I'm looking to train an ML model to classify words into several broad categories, in my case: color. So I'll have some pre-defined color buckets like these for example:
let blue = ["blue", "royal", "dark blue", "light blue"]
let red = ["red", "cardinal", "dusty red", "red polka dot"]
And I want
a) For the model to classify colors already existing in the buckets, i.e. if given "blue" it will know that "blue" is in the blue
bucket.
b) For the model to take words not seen before, such as "faded blue", and to classify them in the correct bucket, in this case blue
based on a confidence score of some sort.
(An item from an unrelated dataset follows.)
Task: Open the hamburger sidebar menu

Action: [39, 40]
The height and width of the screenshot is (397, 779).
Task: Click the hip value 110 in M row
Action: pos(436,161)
I'm not sure if this is possible and the current method I have is a series of if statements to go about the classifying, but I'm wondering if there is a more intuitive way to do this with an ML model.
You can try scikit-learn:
import pandas as pd
from sklearn.pipeline import Pipeline
from sklearn.feature_extraction.text import CountVectorizer
from sklearn.linear_model import LogisticRegression
data = {'blue': ["blue", "royal", "dark blue", "light blue"],
'red': ["red", "cardinal", "dusty red", "red polka dot"]}
train_data = pd.DataFrame(data).T.reset_index()
train_data.rename(columns={'index':'target'}, inplace=True)
# predictors
X = train_data.drop('target', axis=1)
X = X.apply(lambda x: ','.join(x), axis=1)
# target
y = train_data.target
# simple toy model
clf = Pipeline(steps=[
('vec', CountVectorizer(ngram_range=(1, 2),)),
('clf', LogisticRegression())
])
# train a model
clf.fit(X,y)
# predict a new value
print(clf.predict(['faded blue']))
Hope this will set you to the right path :)